Quase sem crescimento e com uma inflação elevada, depois de um Campeonato Mundial de Futebol que foi muito criticado pela própria população e visto como um mau investimento por muitos gestores, Dilma Rousseff vai a eleições neste domingo com os maus resultados económicos a ensombrar o seu favoritismo.

A distância nas sondagens apontava para uma reeleição sem grandes complicações para a atual Presidente do Brasil. Dilma Rousseff estava bem destacada quando o avião de Eduardo Campos, 49 anos, caiu em São Paulo. Com a sua morte, Marina da Silva foi escolhida como a candidata pelo Partido Socialista Brasileiro, e as contas complicaram-se.

Algumas sondagens chegaram a dar valores muito próximos, e até uma derrota de Dilma Rousseff numa eventual segunda volta com Marina Silva, que tem agradado às elites do país e aos mercados com o seu apoio a teorias liberais e a legislação mais amiga dos empresários, e à esquerda devido à sua história pessoal de dificuldades e ao seu passado ambientalista.

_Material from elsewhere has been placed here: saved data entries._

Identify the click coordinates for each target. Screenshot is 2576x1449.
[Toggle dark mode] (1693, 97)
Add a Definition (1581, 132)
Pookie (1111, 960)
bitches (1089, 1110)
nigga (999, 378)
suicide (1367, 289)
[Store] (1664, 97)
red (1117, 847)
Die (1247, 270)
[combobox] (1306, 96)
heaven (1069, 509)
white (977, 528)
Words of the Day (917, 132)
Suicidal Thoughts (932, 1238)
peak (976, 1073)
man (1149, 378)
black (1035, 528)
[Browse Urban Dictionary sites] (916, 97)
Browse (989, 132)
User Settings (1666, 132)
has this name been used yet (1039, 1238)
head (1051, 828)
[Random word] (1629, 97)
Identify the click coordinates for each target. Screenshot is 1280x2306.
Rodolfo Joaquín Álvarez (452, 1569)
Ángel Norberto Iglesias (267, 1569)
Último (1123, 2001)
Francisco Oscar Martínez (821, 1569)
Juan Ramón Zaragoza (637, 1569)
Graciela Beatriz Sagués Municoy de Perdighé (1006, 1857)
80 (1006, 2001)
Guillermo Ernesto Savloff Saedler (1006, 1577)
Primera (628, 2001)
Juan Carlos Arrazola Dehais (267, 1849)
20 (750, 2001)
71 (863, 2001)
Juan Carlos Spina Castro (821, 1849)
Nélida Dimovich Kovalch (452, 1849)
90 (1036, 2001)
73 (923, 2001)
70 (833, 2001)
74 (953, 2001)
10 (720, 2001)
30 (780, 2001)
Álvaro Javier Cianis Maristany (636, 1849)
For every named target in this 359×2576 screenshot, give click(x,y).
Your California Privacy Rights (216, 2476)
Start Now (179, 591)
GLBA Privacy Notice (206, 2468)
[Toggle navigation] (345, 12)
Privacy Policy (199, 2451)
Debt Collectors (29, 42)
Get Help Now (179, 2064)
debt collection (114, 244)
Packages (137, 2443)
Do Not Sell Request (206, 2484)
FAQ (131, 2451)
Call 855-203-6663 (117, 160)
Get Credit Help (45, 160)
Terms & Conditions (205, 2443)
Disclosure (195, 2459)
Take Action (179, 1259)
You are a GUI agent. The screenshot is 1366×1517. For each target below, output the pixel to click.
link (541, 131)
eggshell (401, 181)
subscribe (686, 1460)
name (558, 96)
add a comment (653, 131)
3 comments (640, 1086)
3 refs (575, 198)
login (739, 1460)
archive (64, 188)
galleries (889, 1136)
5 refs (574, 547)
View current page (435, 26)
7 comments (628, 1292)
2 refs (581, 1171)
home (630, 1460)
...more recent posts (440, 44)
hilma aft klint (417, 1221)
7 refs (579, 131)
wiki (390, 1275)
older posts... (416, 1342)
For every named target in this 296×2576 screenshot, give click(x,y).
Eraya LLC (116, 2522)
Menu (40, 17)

Dilma Rousseff, para além do desgaste natural da governação e de alguns escândalos de corrupção à mistura que afetaram seu Governo, passou a ter também recentemente a economia contra si. Já se sabia que no primeiro trimestre do ano a economia brasileira tinha sofrido uma contração de 0,2% do PIB, e a previsão de crescimento para o total do ano já estava mais pessimista: apenas 1%. Mas no final de agosto as notícias ficaram piores. A cinco semanas das eleições a economia brasileira entrou oficialmente em recessão.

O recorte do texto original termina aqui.